▶ _What the exercise asks_:
Even the shortest line counts, so transcribe all the data exactly.

[Collected data]
-*-

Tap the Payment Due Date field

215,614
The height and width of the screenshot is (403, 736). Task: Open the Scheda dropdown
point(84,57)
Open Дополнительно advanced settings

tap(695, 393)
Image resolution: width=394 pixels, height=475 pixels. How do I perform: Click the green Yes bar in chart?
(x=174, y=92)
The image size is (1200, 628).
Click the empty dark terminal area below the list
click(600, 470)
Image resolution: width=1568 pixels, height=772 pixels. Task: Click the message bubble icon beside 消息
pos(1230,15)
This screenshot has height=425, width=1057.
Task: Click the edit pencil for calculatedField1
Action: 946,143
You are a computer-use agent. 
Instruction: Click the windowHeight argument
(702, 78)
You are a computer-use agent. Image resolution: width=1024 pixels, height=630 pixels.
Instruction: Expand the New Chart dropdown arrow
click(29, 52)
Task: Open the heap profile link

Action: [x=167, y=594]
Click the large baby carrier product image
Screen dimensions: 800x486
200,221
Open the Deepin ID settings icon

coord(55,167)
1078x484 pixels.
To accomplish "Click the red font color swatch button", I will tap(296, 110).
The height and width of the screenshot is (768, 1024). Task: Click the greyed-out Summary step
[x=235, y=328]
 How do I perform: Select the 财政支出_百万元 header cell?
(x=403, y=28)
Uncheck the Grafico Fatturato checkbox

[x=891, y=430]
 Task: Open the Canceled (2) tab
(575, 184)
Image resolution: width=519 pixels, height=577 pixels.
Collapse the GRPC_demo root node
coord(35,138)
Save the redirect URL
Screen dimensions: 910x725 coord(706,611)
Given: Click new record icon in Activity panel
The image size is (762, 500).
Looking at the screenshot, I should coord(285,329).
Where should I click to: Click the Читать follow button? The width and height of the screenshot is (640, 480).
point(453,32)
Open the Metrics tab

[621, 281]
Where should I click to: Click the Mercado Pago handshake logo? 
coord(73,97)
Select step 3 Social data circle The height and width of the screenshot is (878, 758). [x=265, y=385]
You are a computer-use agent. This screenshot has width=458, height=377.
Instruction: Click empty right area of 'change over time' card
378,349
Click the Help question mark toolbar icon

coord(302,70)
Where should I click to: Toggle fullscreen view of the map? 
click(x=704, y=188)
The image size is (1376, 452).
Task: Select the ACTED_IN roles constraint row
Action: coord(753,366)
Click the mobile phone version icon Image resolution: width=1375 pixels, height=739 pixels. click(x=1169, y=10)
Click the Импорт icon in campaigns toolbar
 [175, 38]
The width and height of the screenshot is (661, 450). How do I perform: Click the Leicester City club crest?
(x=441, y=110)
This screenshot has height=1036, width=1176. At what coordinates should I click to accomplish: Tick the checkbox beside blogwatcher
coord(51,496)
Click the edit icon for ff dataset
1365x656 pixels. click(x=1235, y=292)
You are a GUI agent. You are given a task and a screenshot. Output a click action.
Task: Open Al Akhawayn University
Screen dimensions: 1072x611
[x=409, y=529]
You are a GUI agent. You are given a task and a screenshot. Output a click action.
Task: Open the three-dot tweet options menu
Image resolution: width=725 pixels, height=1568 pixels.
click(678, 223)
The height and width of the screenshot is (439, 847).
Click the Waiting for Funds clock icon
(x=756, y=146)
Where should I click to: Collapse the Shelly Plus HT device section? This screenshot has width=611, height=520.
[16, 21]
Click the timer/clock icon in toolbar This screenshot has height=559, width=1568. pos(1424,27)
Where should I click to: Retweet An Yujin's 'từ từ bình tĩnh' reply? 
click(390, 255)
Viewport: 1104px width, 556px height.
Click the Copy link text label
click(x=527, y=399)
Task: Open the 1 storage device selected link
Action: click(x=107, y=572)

-*-

▶ _Response area_:
Tap the Payment Due Date field

215,614
The height and width of the screenshot is (403, 736). Task: Open the Scheda dropdown
point(84,57)
Open Дополнительно advanced settings

tap(695, 393)
Image resolution: width=394 pixels, height=475 pixels. How do I perform: Click the green Yes bar in chart?
(x=174, y=92)
The image size is (1200, 628).
Click the empty dark terminal area below the list
click(600, 470)
Image resolution: width=1568 pixels, height=772 pixels. Task: Click the message bubble icon beside 消息
pos(1230,15)
This screenshot has height=425, width=1057.
Task: Click the edit pencil for calculatedField1
Action: 946,143
You are a computer-use agent. 
Instruction: Click the windowHeight argument
(702, 78)
You are a computer-use agent. Image resolution: width=1024 pixels, height=630 pixels.
Instruction: Expand the New Chart dropdown arrow
click(29, 52)
Task: Open the heap profile link

Action: [x=167, y=594]
Click the large baby carrier product image
Screen dimensions: 800x486
200,221
Open the Deepin ID settings icon

coord(55,167)
1078x484 pixels.
To accomplish "Click the red font color swatch button", I will tap(296, 110).
The height and width of the screenshot is (768, 1024). Task: Click the greyed-out Summary step
[x=235, y=328]
 How do I perform: Select the 财政支出_百万元 header cell?
(x=403, y=28)
Uncheck the Grafico Fatturato checkbox

[x=891, y=430]
 Task: Open the Canceled (2) tab
(575, 184)
Image resolution: width=519 pixels, height=577 pixels.
Collapse the GRPC_demo root node
coord(35,138)
Save the redirect URL
Screen dimensions: 910x725 coord(706,611)
Given: Click new record icon in Activity panel
The image size is (762, 500).
Looking at the screenshot, I should coord(285,329).
Where should I click to: Click the Читать follow button? The width and height of the screenshot is (640, 480).
point(453,32)
Open the Metrics tab

[621, 281]
Where should I click to: Click the Mercado Pago handshake logo? 
coord(73,97)
Select step 3 Social data circle The height and width of the screenshot is (878, 758). [x=265, y=385]
You are a computer-use agent. This screenshot has width=458, height=377.
Instruction: Click empty right area of 'change over time' card
378,349
Click the Help question mark toolbar icon

coord(302,70)
Where should I click to: Toggle fullscreen view of the map? 
click(x=704, y=188)
The image size is (1376, 452).
Task: Select the ACTED_IN roles constraint row
Action: coord(753,366)
Click the mobile phone version icon Image resolution: width=1375 pixels, height=739 pixels. click(x=1169, y=10)
Click the Импорт icon in campaigns toolbar
 [175, 38]
The width and height of the screenshot is (661, 450). How do I perform: Click the Leicester City club crest?
(x=441, y=110)
This screenshot has height=1036, width=1176. At what coordinates should I click to accomplish: Tick the checkbox beside blogwatcher
coord(51,496)
Click the edit icon for ff dataset
1365x656 pixels. click(x=1235, y=292)
You are a GUI agent. You are given a task and a screenshot. Output a click action.
Task: Open Al Akhawayn University
Screen dimensions: 1072x611
[x=409, y=529]
You are a GUI agent. You are given a task and a screenshot. Output a click action.
Task: Open the three-dot tweet options menu
Image resolution: width=725 pixels, height=1568 pixels.
click(678, 223)
The height and width of the screenshot is (439, 847).
Click the Waiting for Funds clock icon
(x=756, y=146)
Where should I click to: Collapse the Shelly Plus HT device section? This screenshot has width=611, height=520.
[16, 21]
Click the timer/clock icon in toolbar This screenshot has height=559, width=1568. pos(1424,27)
Where should I click to: Retweet An Yujin's 'từ từ bình tĩnh' reply? 
click(390, 255)
Viewport: 1104px width, 556px height.
Click the Copy link text label
click(x=527, y=399)
Task: Open the 1 storage device selected link
Action: click(x=107, y=572)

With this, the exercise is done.